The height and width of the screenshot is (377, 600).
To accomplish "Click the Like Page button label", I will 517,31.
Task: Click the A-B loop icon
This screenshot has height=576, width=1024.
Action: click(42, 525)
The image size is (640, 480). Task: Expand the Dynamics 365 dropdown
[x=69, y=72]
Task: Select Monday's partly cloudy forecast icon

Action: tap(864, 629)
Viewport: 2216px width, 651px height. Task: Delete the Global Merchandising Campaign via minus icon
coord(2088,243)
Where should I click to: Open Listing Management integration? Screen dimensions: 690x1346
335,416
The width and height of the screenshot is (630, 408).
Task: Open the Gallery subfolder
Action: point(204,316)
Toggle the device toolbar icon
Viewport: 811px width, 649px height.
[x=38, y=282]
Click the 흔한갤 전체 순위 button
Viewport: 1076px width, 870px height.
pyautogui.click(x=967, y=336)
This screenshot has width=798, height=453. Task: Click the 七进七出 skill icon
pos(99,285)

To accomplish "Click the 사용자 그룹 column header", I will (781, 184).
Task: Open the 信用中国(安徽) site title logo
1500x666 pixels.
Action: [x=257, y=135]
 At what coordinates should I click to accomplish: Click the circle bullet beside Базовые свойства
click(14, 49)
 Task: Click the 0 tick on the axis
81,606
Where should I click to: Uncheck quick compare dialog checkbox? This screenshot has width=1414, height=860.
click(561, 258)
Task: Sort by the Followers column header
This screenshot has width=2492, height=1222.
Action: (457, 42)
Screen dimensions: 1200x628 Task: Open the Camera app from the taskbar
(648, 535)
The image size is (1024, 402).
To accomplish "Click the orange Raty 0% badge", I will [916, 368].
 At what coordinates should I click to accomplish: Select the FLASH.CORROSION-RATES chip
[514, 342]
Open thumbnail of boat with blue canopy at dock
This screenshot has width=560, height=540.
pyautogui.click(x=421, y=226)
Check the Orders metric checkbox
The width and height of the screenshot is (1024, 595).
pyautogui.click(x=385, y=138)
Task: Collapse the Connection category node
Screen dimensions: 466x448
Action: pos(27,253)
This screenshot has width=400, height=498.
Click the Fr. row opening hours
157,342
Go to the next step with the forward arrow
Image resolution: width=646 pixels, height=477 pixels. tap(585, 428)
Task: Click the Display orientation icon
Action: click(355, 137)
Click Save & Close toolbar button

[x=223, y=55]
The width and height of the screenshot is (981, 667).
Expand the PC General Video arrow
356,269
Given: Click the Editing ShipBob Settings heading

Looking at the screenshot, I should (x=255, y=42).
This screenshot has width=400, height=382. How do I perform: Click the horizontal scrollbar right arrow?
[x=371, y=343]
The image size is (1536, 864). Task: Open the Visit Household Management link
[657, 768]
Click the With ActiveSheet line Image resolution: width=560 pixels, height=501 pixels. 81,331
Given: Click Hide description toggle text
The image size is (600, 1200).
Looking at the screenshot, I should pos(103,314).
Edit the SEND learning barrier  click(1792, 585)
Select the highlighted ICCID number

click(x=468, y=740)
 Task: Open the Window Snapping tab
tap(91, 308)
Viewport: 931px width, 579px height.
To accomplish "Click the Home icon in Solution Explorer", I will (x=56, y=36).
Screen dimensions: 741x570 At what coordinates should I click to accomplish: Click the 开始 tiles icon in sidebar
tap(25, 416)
========
__Task__.
Number of lines above containing "column": state it and nothing else.

__Response__.
2